Directions:
Each entry below must come back exactly as written, without its pictures.
===============
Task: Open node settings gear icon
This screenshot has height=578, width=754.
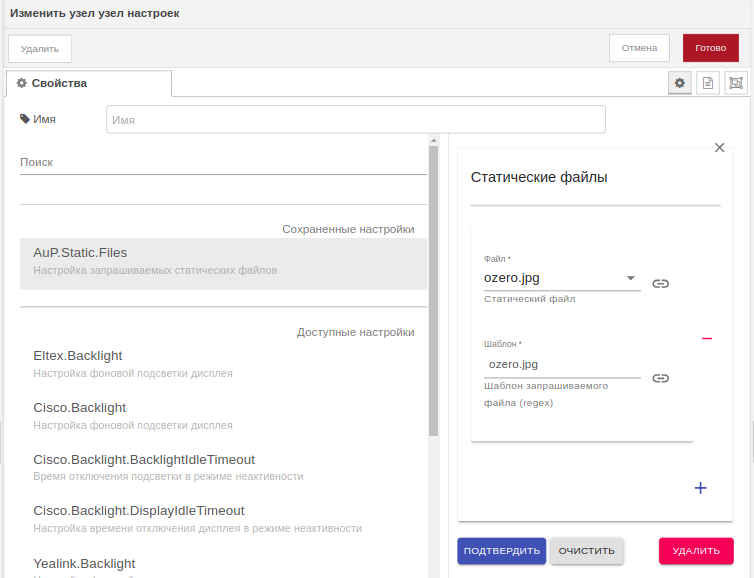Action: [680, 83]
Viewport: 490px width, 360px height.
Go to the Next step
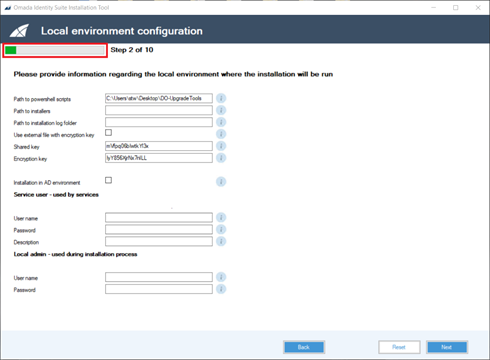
===============
Answer box:
Task: Open node settings gear icon
This screenshot has height=578, width=754.
Action: [680, 83]
Viewport: 490px width, 360px height.
Go to the Next step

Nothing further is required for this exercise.